"tokenize and keep words with dash"

johannesweber
johannesweber New Altair Community Member
edited November 5 in Community Q&A
Hello,

is there any way to tokenize into single words and don't split words with a dash?

For example, I want to keep the word "state-of-the-art" instead of having four words afterwards.

I saw the option to change the operator's mode to "specific  characters", however I don't understand the syntax requiered.

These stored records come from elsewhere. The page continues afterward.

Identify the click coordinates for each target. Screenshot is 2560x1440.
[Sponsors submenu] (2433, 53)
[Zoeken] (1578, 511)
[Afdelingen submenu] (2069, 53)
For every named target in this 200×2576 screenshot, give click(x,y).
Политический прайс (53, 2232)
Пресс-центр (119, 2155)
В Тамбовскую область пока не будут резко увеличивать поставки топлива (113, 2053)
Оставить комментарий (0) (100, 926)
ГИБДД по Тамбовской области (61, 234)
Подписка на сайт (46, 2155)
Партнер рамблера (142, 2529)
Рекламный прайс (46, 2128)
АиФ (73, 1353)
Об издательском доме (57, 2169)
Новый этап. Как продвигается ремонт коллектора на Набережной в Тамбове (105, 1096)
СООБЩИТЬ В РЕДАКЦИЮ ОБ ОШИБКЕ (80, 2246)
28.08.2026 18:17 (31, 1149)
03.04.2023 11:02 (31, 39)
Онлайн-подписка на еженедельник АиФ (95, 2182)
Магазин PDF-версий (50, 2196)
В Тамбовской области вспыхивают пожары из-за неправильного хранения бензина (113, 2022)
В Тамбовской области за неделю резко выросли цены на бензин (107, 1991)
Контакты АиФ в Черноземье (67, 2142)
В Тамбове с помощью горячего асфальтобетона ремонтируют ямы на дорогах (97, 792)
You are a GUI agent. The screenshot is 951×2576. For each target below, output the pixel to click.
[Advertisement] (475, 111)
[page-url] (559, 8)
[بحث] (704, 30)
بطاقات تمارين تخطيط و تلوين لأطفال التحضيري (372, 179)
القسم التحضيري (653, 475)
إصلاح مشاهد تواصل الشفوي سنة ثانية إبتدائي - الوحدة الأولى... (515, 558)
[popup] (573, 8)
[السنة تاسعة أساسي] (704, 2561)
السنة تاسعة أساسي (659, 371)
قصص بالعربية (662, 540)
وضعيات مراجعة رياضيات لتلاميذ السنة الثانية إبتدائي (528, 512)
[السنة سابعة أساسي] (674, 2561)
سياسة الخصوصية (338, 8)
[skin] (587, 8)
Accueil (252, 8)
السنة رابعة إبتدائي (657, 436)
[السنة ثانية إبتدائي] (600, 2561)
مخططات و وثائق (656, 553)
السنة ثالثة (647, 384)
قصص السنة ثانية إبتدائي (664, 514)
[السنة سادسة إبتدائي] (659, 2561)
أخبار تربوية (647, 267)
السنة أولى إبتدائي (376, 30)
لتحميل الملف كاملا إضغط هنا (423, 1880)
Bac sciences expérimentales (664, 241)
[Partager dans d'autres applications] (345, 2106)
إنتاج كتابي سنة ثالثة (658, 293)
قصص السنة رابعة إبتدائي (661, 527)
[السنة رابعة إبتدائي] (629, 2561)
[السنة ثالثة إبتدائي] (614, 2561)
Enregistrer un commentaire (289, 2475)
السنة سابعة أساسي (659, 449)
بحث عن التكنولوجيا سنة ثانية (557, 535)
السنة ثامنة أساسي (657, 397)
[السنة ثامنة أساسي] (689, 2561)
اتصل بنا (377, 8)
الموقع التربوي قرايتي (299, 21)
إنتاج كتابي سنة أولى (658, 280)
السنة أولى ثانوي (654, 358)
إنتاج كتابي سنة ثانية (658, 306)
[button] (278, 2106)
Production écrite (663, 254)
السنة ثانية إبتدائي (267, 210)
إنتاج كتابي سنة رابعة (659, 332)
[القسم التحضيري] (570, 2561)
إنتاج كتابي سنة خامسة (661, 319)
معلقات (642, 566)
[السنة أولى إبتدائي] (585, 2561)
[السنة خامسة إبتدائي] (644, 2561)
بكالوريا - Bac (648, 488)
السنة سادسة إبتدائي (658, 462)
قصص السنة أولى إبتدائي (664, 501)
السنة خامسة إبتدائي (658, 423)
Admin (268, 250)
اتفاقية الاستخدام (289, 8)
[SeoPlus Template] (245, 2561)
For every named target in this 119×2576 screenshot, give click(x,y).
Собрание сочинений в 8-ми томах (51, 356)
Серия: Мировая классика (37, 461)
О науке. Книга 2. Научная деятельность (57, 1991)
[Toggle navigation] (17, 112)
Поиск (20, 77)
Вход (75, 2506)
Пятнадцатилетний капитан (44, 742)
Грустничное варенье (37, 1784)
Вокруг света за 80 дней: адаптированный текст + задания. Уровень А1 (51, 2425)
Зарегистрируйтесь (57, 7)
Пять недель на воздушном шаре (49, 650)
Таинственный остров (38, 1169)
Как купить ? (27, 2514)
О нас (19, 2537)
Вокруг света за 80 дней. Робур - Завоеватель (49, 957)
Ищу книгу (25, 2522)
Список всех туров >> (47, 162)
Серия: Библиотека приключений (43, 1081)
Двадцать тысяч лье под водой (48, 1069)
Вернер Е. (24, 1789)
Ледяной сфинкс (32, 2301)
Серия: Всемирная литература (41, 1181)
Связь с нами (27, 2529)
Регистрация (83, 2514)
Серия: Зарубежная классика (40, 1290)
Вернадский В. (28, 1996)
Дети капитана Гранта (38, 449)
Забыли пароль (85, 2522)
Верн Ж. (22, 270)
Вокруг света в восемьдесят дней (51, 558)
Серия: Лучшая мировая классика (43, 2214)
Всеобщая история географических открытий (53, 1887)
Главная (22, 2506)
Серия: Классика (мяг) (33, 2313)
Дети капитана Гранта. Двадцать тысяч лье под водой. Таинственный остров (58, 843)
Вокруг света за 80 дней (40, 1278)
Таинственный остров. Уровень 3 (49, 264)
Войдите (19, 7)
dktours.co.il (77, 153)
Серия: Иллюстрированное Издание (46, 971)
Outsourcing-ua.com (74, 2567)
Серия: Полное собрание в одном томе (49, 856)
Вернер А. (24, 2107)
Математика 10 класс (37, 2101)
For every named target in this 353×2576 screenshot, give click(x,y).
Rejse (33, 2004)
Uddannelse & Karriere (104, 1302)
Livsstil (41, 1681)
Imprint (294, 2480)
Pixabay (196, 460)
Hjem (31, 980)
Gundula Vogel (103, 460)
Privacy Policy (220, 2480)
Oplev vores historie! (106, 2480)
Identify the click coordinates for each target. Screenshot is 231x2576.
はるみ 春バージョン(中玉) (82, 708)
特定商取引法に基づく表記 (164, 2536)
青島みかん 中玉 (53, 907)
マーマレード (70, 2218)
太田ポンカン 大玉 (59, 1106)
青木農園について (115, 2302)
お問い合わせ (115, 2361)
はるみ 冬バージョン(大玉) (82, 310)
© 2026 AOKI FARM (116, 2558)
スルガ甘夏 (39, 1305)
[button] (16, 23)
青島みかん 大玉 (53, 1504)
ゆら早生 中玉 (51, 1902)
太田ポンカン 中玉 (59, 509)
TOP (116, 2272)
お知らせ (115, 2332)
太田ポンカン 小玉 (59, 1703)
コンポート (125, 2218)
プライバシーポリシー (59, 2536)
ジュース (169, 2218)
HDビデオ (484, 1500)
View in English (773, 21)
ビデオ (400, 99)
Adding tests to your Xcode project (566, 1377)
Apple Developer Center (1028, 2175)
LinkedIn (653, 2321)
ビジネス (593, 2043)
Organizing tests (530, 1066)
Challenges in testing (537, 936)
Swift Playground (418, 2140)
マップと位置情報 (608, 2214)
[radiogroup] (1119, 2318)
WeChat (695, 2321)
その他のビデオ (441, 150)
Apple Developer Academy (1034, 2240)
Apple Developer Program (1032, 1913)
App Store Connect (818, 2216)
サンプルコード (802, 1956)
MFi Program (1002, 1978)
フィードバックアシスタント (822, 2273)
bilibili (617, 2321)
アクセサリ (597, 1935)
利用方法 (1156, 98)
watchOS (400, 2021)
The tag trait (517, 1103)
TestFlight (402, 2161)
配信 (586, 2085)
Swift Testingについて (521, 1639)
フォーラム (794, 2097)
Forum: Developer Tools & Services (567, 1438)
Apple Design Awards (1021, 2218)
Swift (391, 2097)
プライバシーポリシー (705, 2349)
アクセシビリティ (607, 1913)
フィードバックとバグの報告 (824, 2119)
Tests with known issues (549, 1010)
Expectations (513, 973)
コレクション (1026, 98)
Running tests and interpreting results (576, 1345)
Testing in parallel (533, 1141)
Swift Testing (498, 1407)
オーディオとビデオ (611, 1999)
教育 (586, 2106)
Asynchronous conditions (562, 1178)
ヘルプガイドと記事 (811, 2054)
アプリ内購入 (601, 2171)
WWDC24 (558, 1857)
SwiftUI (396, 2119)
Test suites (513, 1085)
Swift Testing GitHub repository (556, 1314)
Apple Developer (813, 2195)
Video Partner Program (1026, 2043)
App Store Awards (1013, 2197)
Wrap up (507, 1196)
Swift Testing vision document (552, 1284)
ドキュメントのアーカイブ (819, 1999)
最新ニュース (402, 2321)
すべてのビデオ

I would much appreciate an answer.

Best regards

Johannes

Answers

  • MariusHelf
    MariusHelf New Altair Community Member
    Specific characters is fine, just list the characters that indicate word borders, e.g. dot, comma, space, questionmark etc.: "!? ,.". Think carefully and check the results to not forget any important delimiters :)

    Best regards,
    Marius
  • HelenZ
    HelenZ New Altair Community Member
    This is a really good suggestion and very helpful. I tried using the "." to tokenize my document. But now, I face the Problem that a sentence containing e.g. the word "u.s." is tokenized right in the middle because u.s. contains a dot. Or to take another example a sentence containing the number "1.3%" is split.

    So is there a way to also include exceptions in the mode "specific characters" and what regex term do I use then? Or do I have to add another operator or something?


    Thank you for your great help. This is very much appreciated.


    Helen